Una pistola per giochi di guerra conosciuta come “softair” ritrovata casualmente in un aiuola a pochi metri dall’abitazione dei genitori di Nicola Acri, pentito di ‘ndrangheta. La notizia, che di per sè sarebbe di poco conto, non passa inosservata in particolare per i recenti fatti di cronaca avvenuti a Rossano. Proprio per questo l’arma è stata prelevata dai carabinieri, sottoposta a tutti i rilievi del caso e del cui ritrovamento è stata informata tempestivamente sia l’autorità giudiziaria ordinaria che quella distrettuale antimafia.

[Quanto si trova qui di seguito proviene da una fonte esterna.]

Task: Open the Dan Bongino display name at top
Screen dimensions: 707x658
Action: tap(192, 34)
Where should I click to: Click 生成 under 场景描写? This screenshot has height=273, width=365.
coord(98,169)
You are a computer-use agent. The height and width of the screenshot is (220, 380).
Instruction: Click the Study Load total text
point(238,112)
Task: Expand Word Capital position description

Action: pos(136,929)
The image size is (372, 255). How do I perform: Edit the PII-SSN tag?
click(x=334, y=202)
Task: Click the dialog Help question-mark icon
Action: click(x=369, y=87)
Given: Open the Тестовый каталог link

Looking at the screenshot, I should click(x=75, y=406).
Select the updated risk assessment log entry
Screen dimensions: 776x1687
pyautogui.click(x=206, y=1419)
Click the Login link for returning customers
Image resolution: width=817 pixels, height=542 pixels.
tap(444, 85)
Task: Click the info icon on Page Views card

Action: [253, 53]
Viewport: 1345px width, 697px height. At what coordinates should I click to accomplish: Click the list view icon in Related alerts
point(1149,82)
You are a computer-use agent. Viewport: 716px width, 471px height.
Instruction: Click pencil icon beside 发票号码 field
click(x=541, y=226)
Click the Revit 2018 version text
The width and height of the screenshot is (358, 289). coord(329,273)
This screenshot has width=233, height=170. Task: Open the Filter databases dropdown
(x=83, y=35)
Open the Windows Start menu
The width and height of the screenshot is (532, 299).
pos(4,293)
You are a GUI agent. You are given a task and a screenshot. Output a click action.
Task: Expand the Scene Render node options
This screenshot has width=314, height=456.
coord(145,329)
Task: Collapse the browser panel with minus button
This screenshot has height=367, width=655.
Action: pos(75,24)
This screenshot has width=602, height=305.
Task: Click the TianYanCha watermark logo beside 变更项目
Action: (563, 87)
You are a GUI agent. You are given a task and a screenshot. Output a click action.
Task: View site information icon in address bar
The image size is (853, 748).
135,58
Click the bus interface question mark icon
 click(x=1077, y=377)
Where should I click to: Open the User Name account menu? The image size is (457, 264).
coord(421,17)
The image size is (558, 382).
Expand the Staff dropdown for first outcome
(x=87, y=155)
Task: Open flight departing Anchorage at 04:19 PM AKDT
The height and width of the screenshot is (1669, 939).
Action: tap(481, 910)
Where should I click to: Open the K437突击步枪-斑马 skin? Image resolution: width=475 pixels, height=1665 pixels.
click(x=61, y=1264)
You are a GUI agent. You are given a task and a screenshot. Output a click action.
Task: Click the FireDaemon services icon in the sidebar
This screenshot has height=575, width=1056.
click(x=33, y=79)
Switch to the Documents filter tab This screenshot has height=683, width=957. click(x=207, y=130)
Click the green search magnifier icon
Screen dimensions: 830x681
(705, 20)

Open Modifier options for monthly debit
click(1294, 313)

La Dda di Catanzaro coordina le indagini sui recenti fatti di cronaca che hanno scosso la città da circa due settimane con pestaggi e aggressioni in pieno giorno. Seguono l’evoluzione delle indagini il procuratore aggiunto Vincenzo Capomolla e il sostituto Stefania Paparazzo, che nei giorni scorsi hanno anche fatto eseguire due misure cautelari agli arresti domiciliari nei confronti di due soggetti, zio e nipote, accusati di associazione mafiosa, violenza privata lesioni aggravate e incendio doloso. Sembra che ad accorgersi casualmente della presenza dell’arma è stato un passante che ha avvisato i carabinieri.